Adjusting to Johannesburg was not easy. Italy had been moving to the left, but here there had been a drift to the right which seemed to concern no one except the Springbok Legion.

In the days after the war's end the National Party had staged a march through the city streets to a public meeting in the City Hall. It had been intended as a show of strength in a traditionally anti-Nationalist city. There had been great protests about it so soon after the war, and the legion had called for the lease of the City Hall to be cancelled. The council had refused. The legion had tried to bar the streets to the Nationalist marchers by organising a counter-demonstration in which hundreds of white citizens, including many soldiers and ex-servicemen, took part. There had been pitched battles in attempts to bar the parade through the streets leading to the City Hall, but the Nationalists had fought their way through, abetted by the police, and held a triumphant ‘victory rally’.

The legion viewed the event as a major setback for the anti-fascist cause, though they seemed to me to be exaggerating its importance. The Nationalists were far short of a parliamentary majority, but they had given clear warning that they had come through the war years with enhanced strength and confidence.
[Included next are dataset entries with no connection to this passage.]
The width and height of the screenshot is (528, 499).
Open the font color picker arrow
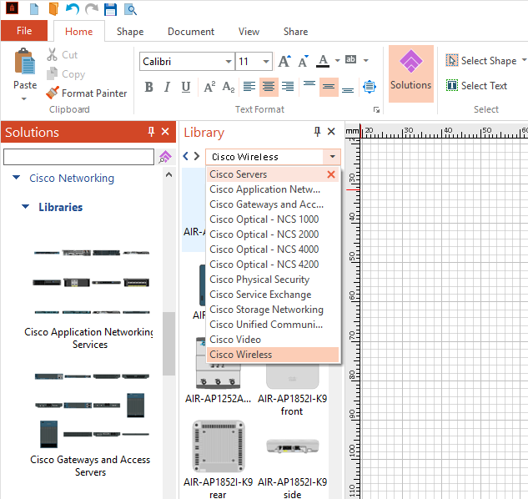point(337,62)
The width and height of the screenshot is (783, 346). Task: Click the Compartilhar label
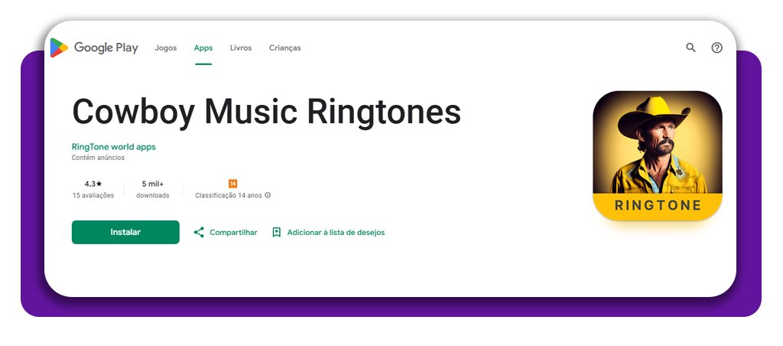[x=233, y=232]
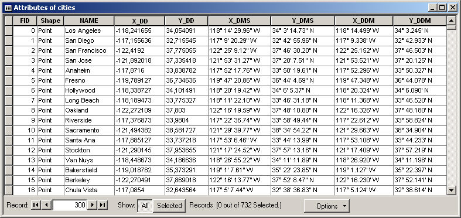461x218 pixels.
Task: Click the record number input field
Action: 70,205
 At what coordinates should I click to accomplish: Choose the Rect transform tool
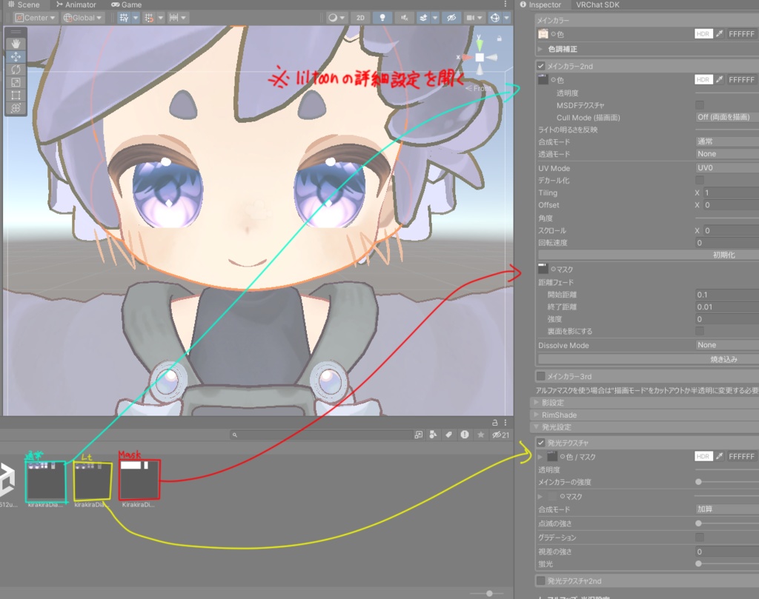pyautogui.click(x=16, y=95)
White attitudes towards them were altering as uniforms were exchanged for civilian garb and war-time anti-fascism for peacetime conservatism and political apathy. As soldiers became civilians the legion was struggling to adapt. Its quasi trade union activities were declining and political campaigning was moving to the forefront of its agenda.

In a fortuitous symmetry with the Nationalist march to the City Hall there had been a far bigger, predominantly black march through the city's streets to celebrate VE Day. That had passed off peacefully. It, too, had been a show of strength, but by a coalition of liberation movements, trade unions and the Communist Party, which had brought thousands of people out to claim the freedom of the streets and, more significantly, to demand for themselves the freedoms so eloquently promised in the Allied nations’ Atlantic Charter but so completely denied them by the state at home.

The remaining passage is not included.